## Goal of the exercise:
Using the listing below, copy exactly the lines from the one containing "The width and height of the screenshot is (1092, 525)." to the one containing "You are a computer-use agent. The", both lines included, and no others.
○ ○ ○ ○ ○
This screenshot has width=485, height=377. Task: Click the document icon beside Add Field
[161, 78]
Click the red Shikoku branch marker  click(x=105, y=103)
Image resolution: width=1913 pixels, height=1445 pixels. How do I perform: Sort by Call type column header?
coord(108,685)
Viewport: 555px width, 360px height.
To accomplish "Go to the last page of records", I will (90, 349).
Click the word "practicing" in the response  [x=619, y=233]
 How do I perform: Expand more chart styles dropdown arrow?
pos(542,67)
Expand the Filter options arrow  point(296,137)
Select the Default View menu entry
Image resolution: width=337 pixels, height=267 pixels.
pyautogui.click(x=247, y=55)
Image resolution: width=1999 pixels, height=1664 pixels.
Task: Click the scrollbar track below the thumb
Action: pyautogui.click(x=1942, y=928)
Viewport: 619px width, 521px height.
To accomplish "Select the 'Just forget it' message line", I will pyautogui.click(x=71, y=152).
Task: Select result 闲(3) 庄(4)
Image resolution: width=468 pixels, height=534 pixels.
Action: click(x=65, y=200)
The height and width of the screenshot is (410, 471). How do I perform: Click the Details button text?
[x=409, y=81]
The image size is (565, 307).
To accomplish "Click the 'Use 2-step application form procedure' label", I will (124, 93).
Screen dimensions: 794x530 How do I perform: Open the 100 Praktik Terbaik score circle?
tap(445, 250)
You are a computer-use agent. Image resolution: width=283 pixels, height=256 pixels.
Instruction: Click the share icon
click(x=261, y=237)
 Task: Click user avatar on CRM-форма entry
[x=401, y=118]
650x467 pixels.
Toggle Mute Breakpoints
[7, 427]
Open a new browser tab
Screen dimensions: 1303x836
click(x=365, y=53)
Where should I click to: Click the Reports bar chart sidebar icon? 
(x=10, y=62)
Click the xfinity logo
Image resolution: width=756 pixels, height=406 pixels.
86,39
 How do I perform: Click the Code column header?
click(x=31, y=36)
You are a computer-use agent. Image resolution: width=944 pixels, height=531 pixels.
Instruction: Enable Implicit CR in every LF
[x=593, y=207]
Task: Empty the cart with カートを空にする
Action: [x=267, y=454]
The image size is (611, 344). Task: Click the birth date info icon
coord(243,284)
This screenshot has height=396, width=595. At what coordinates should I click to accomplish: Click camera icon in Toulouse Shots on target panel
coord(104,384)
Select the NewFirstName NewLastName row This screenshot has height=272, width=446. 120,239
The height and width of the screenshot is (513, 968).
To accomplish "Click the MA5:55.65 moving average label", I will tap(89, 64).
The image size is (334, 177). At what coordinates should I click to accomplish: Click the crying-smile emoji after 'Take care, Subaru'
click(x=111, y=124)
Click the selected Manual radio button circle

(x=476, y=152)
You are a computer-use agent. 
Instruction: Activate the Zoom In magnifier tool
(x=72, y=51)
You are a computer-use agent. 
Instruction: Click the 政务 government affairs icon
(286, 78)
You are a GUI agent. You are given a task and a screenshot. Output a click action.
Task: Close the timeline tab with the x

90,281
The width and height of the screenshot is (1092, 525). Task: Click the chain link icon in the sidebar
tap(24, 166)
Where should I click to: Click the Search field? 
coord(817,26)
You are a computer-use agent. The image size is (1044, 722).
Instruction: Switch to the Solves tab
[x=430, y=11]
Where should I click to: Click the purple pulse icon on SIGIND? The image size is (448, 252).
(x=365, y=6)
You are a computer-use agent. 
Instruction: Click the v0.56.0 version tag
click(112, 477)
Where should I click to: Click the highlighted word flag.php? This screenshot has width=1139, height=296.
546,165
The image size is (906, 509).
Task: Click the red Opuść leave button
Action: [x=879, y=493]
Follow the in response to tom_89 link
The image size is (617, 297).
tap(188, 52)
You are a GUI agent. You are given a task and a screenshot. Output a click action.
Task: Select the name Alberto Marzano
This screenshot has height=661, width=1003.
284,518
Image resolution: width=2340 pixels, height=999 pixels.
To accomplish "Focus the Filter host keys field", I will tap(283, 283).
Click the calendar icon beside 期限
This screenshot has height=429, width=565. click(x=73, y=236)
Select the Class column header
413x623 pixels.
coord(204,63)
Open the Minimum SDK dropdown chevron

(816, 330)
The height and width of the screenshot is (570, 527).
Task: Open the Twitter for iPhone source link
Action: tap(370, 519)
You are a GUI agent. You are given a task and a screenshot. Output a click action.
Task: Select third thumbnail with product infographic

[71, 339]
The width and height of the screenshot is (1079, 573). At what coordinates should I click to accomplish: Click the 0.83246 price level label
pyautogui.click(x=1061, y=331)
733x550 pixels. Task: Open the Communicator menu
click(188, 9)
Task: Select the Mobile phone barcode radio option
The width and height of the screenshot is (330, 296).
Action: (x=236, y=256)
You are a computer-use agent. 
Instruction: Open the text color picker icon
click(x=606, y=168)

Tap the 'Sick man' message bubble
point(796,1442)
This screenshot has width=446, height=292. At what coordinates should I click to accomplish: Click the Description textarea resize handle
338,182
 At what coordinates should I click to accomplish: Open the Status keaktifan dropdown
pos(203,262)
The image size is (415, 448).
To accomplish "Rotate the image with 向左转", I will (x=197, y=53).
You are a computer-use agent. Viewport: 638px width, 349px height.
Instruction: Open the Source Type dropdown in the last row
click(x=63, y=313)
○ ○ ○ ○ ○
## Worked solution:
The width and height of the screenshot is (1092, 525). Task: Click the chain link icon in the sidebar
tap(24, 166)
Where should I click to: Click the Search field? 
coord(817,26)
You are a computer-use agent. The image size is (1044, 722).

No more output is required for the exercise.